This is a very good week for the mobile Internet in the US. Our best prospect for open mobile Internet access is not legislation or regulation, but having four or more competing networks that are technically able to offer mobile broadband access.
We have three such networks today — Verizon, AT&T and Sprint — but three is not enough to break the walled garden mentality. What's changed?
1. T-Mobile USA has launched their first 3G service using the spectrum they won in the 2006 AWS auctions. For now, it's only New York City, but Reuters reports that T-Mobile plans to launch in 20 to 25 new markets by the end of the year and T-Mobile's stated intention is a full national HSPA network. In 2009, this will be our fourth national 3G network fully capable of multi-Mbps down and multi-hundreds Kbps up.
2. Clearwire has cut a deal to take over Sprints WiMAX network. As the Wall Street reports (subscription required) today:
Sprint Nextel and Clearwire are close to announcing a $12 billion joint venture that plans to roll out ultra-fast wireless Internet access for cellphones and laptops in coming years, with the backing of an unlikely alliance of technology and cable companies. Sprint has agreed to merge its wireless broadband unit with Clearwire, a Kirkland, Wash., firm founded by cellphone pioneer Craig McCaw. The new company has raised a total of $3.2 billion in outside financing from several heavyweights -- $1.05 billion from cable provider Comcast, $1 billion from Intel, $550 million from Time Warner Cable and $500 million from Internet giant Google. Smaller cable provider Bright House contributed $100 million. The investments value the new company at more than $12 billion.
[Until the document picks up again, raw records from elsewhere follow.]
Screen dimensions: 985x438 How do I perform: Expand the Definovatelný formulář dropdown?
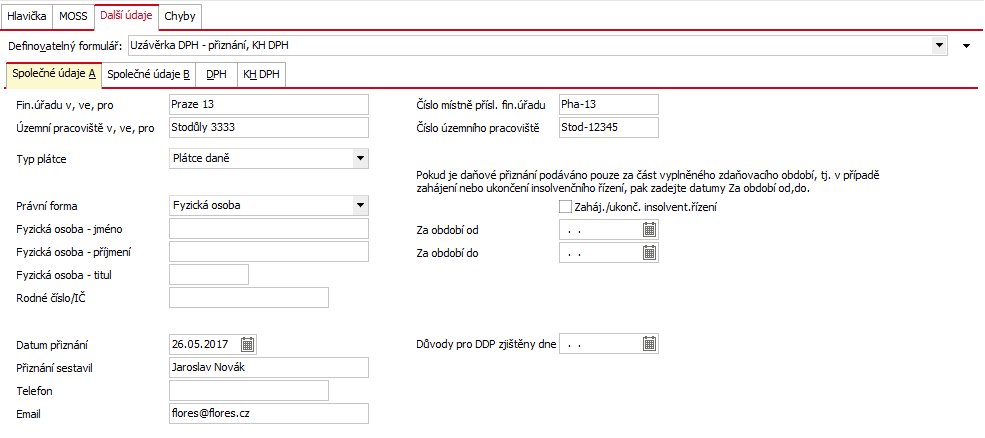pos(939,45)
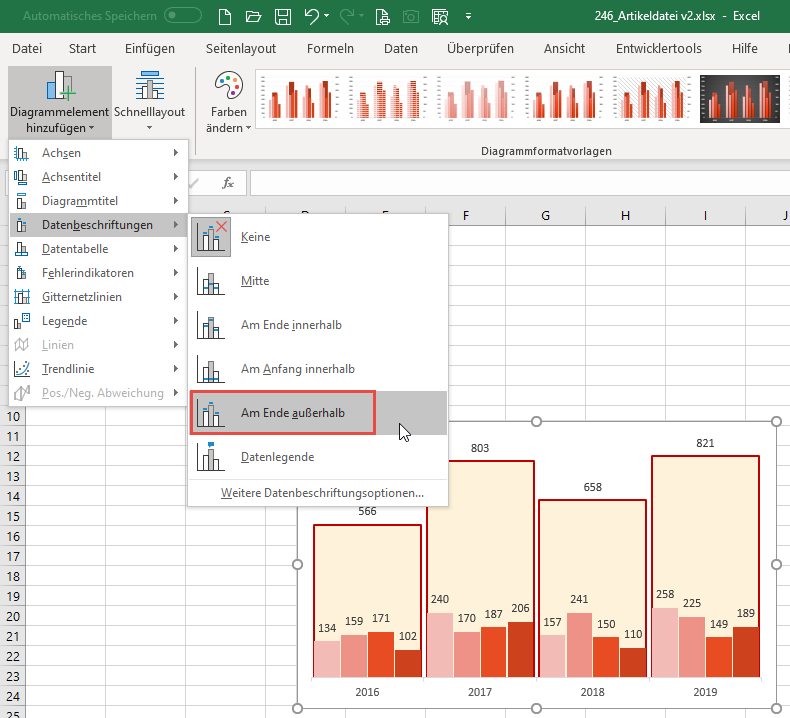Click the Diagrammelement hinzufügen button
790x718 pixels.
coord(59,102)
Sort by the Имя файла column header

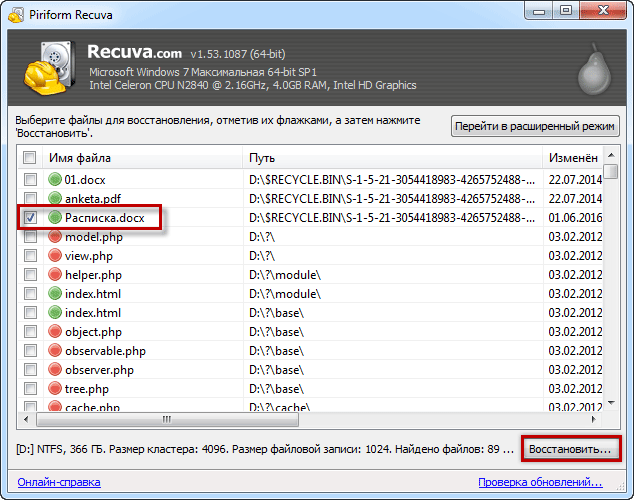(142, 158)
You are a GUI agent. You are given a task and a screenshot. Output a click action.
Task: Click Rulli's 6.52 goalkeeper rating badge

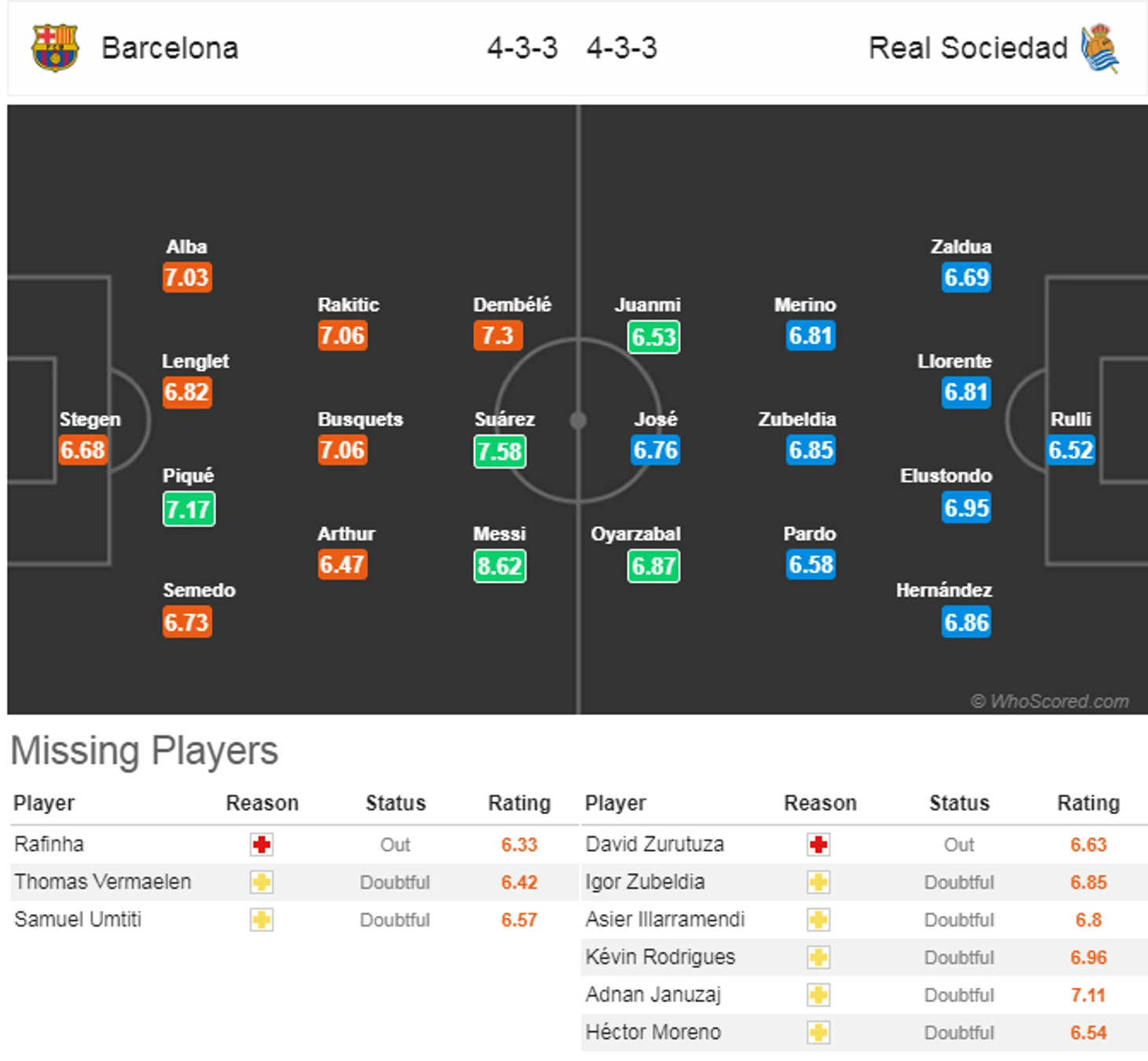1071,450
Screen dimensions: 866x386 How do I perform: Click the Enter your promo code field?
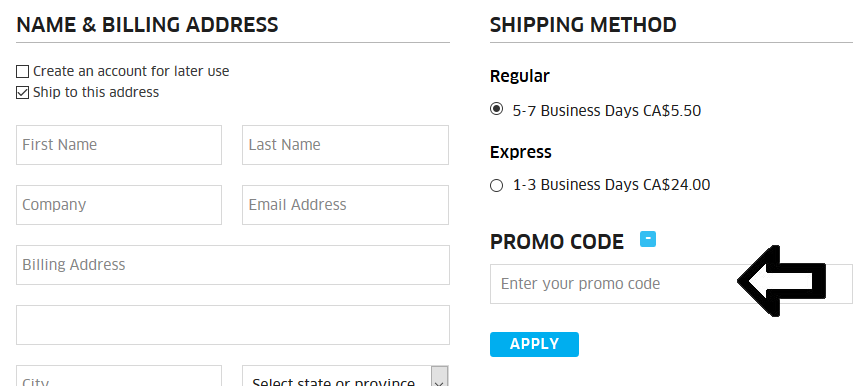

This also reduces Sprint's financial exposure and hopefully reduces the likelihood they will be taken over or their network consolidated, at least in the short term. I've been negative on the prospects for WiMAX in the past, but if anyone can make this go, Craig McCaw is good bet. So Clearwire represents our fifth national network capable of delivering mobile broadband Internet access.
Assuming all this holds together, we will see affordable flat rate open mobile Internet access in the US by 2010.